[Görev tanımı] Aşağıdaki kayıtlarda "center" sözcüğünü içeren satırları bulun ve her birini olduğu gibi aktarın. Büyük ve küçük harf ayrımı dikkate alınmalıdır.

[Kayıtlar]
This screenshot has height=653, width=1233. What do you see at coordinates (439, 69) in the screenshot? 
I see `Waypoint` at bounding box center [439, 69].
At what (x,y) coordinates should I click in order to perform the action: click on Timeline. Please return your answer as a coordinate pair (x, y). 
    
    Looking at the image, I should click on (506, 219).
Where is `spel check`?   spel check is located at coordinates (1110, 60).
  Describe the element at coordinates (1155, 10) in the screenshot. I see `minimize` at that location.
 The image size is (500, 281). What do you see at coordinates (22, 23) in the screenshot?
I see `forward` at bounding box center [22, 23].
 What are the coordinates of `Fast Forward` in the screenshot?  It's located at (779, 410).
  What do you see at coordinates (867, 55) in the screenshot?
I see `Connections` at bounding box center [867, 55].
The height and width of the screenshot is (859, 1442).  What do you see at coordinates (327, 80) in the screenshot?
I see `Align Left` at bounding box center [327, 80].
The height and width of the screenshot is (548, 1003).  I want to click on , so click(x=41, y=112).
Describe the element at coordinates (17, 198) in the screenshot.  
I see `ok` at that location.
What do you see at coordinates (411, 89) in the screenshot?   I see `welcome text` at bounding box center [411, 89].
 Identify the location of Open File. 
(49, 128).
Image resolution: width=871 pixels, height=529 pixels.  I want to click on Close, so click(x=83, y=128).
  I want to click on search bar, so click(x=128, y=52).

[Nihai cevap]
I see `Waypoint` at bounding box center [439, 69].
I see `forward` at bounding box center [22, 23].
I see `Connections` at bounding box center [867, 55].
I see `Align Left` at bounding box center [327, 80].
What do you see at coordinates (411, 89) in the screenshot?   I see `welcome text` at bounding box center [411, 89].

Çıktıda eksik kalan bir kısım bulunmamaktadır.